El motor de 5 cilindros y 2.4 litros Multijet que impulsa a esta versión está asociado únicamente a un cambio automático de 6 velocidades con accionamiento secuencial que nos ha dejado buen sabor de boca por su velocidad y suavidad de funcionamiento.
Obvia decir que con dos centenas de caballos bajo el vano motor se obtienen unas prestaciones plenamente satisfactorias para mantener ritmos de marcha muy alegres en cualquier circunstancia, pero siempre bajo el espíritu de delicadeza y confort que impera en este modelo a través de una entrega de potencia suave y progresiva.
Aunque el motor brinda el 90 por ciento de su par ya desde las 1.750 revoluciones, su respuesta nos ha convencido más en términos de aceleración que en recuperaciones, básicamente porque se trata de un coche de cierto peso que acusa los largos desarrollos de su transmisión.
El hecho de estirar los desarrollos es una solución recurrente cuando se pretende contener el consumo de combustible, pero tampoco puede hacer milagros si hay que alimentar a 200 caballos a través de una caja automática. Su mayor consumo se deja notar respecto al JTD 150 caballos manual, por lo que esta alternativa, casi 4.200 euros más barata, parece más razonable dado también su satisfactorio rendimiento como auténtico rutero.
Como decíamos, el Croma se rige por las leyes de la comodidad y la suspensión responde plenamente a este planteamiento. Su tarado blando acuna a los ocupantes en viajes de auténtico placer y las irregularidades del firme son absorvidas con total naturalidad. El habitáculo queda además perfectamente insonorizado y aislado de vibraciones, poniendo así la guinda de un elogiable confort a bordo. Por contra no es el coche indicado para quienes busquen algo más que un medio de transporte placentero.

Es noble, pero no cuenta con la agilidad necesaria para disfrutar al máximo de las curvas y si se fuerza la marcha tiene tendencia a perder aplomo.

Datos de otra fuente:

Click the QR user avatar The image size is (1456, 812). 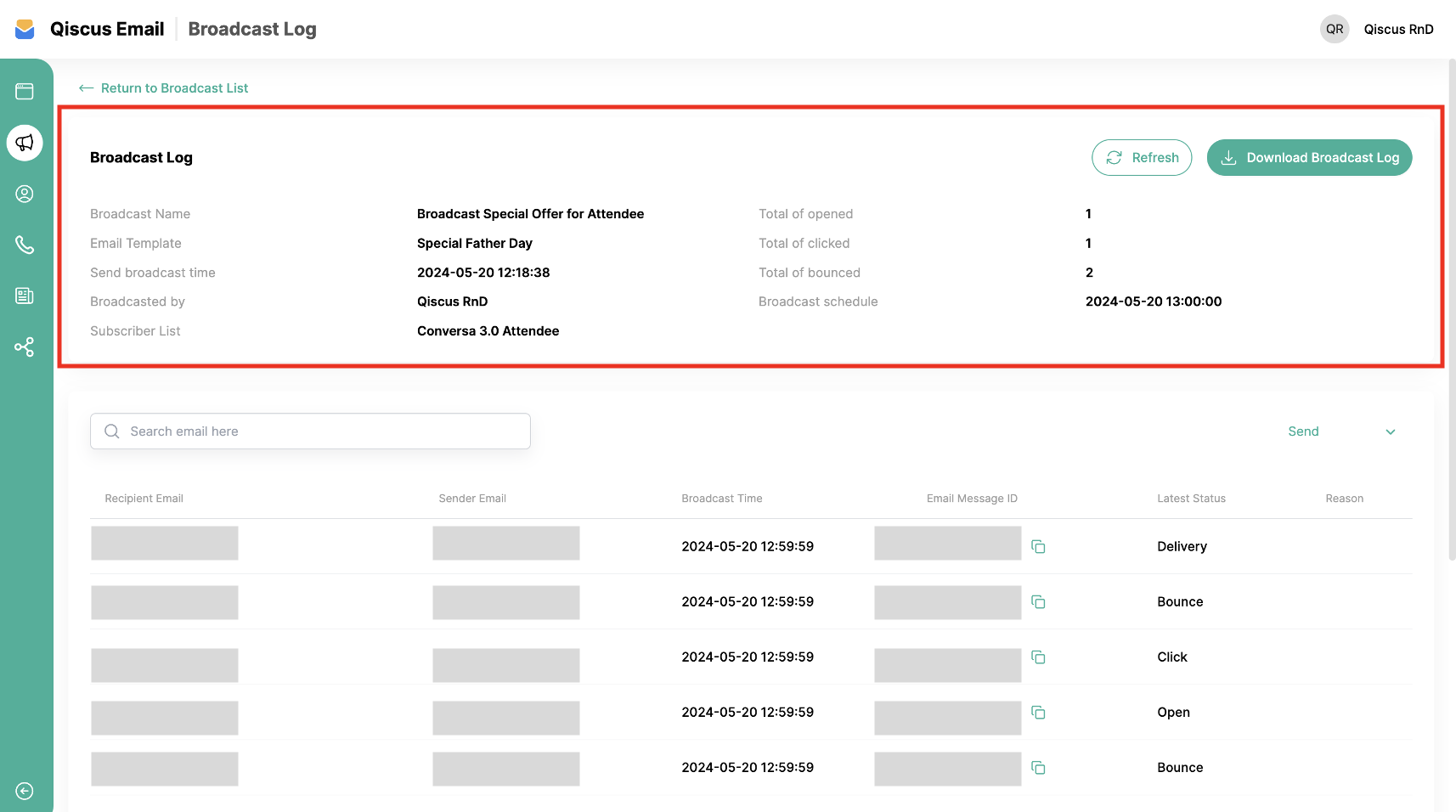tap(1335, 29)
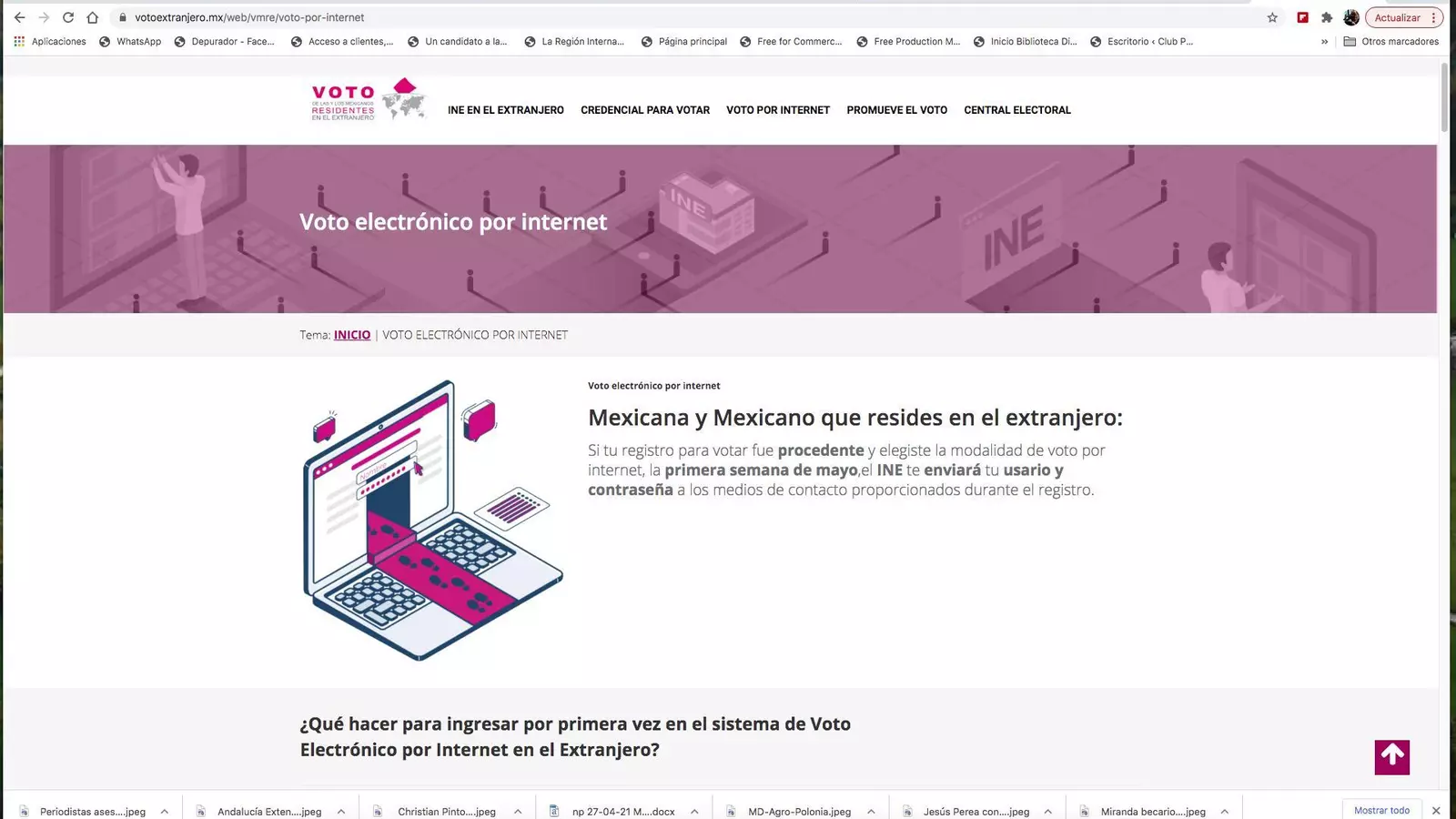Screen dimensions: 1456x819
Task: Bookmark this page with star icon
Action: pos(1272,17)
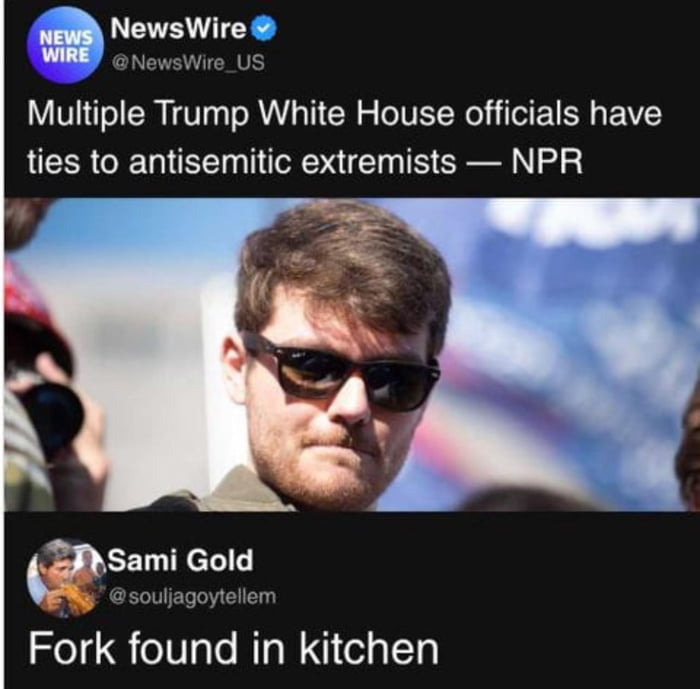Select the Sami Gold display name
The width and height of the screenshot is (700, 689).
pos(180,560)
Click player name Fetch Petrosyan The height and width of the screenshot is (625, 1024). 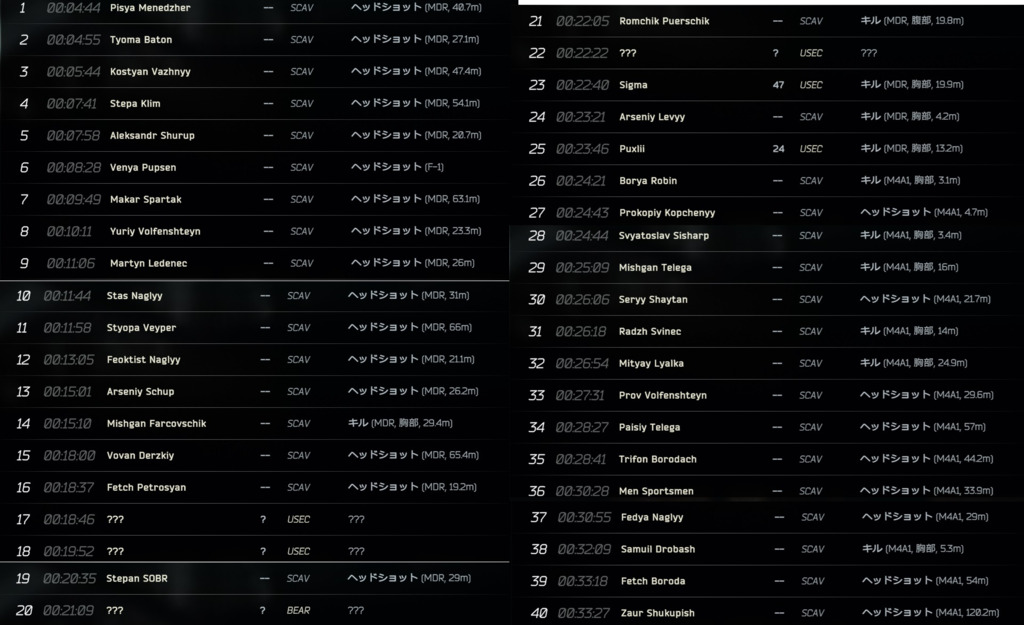[x=146, y=488]
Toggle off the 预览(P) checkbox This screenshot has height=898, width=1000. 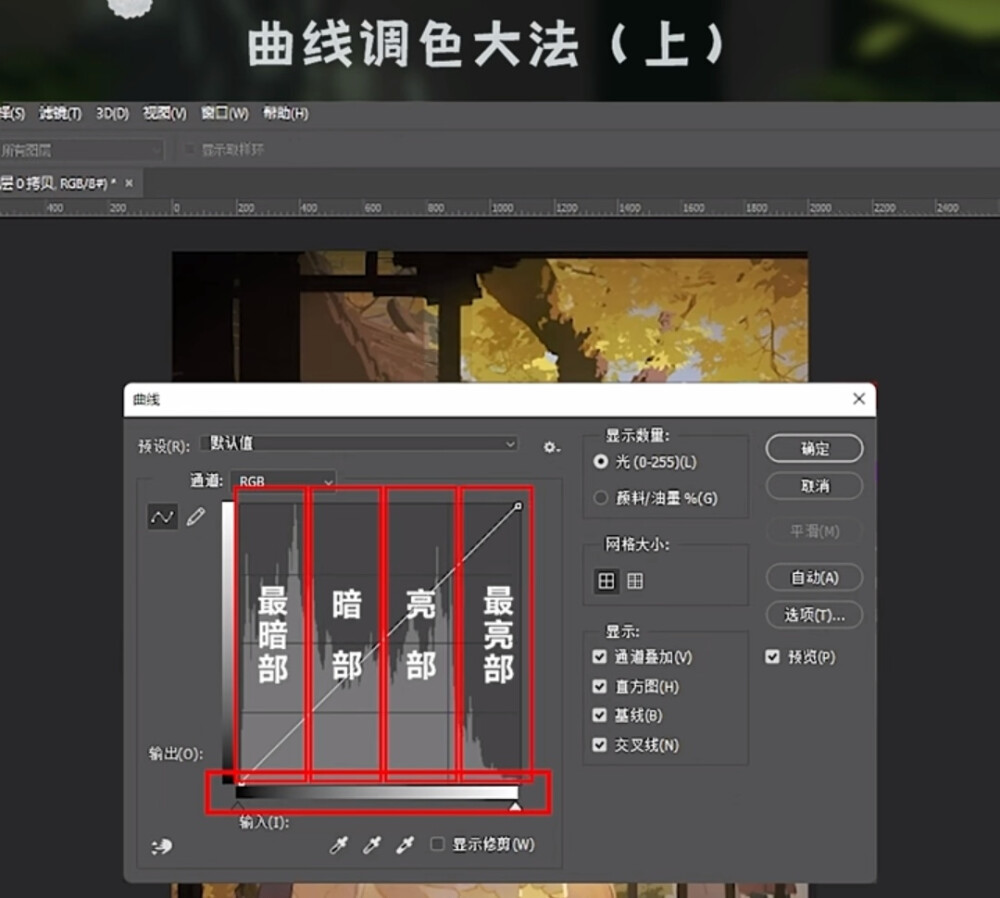[x=773, y=657]
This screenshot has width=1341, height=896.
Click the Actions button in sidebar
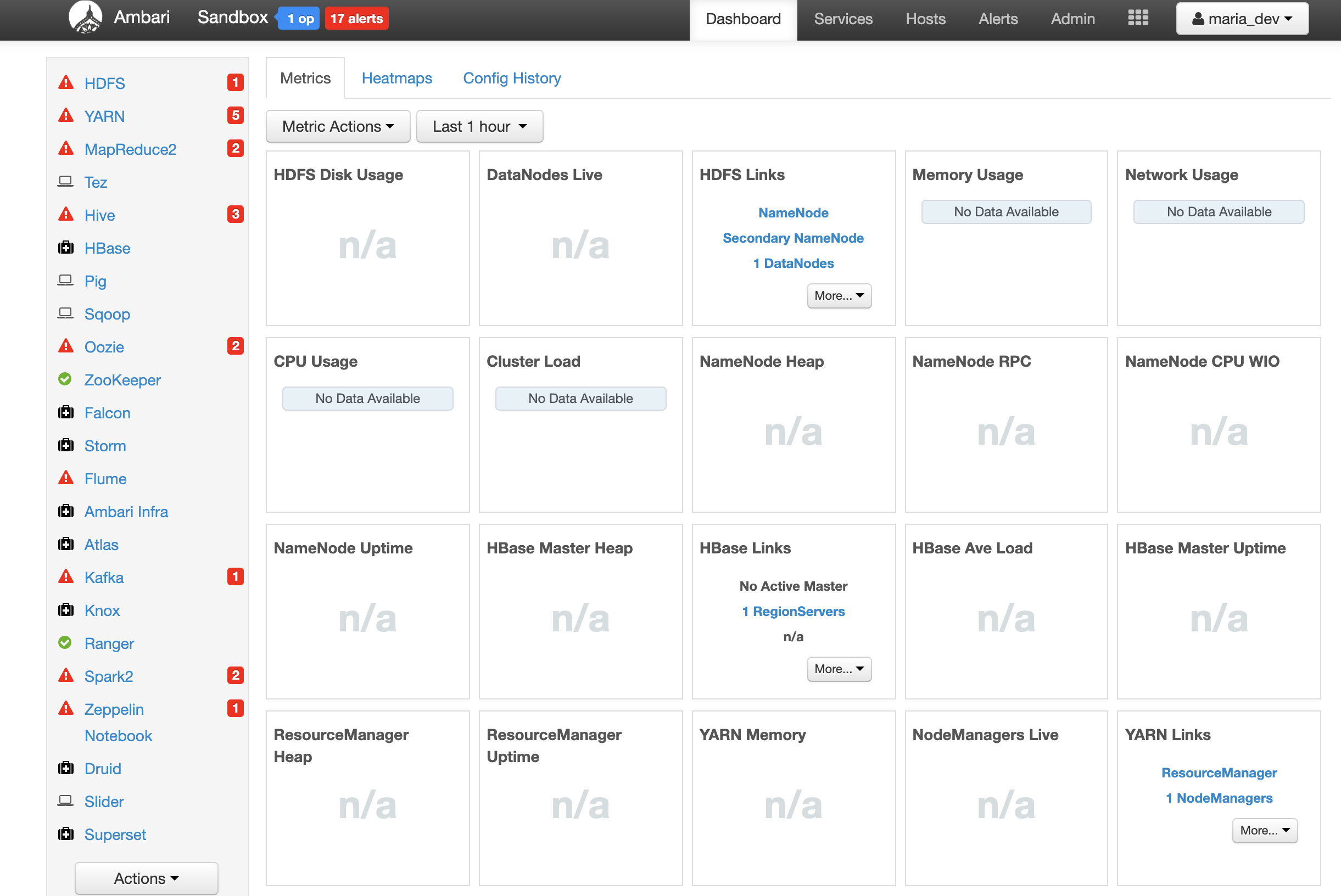coord(147,878)
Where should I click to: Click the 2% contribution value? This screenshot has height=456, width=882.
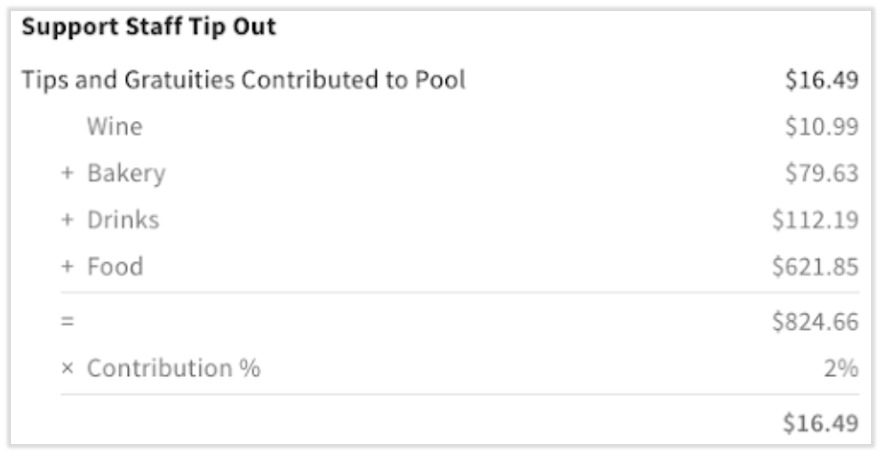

Además, la elevada altura de su carrocería provoca ciertos balanceos que restan confianza en sus posibilidades.
Su precio nos parece muy razonable teniendo en cuenta su potencia, la presencia del cambio automático y que se comercializa exclusivamente bajo el acabado más alto de gama, con manos libres Bluetooth, airbag de rodilla, conexión USB y sensor de parking como elementos destacados.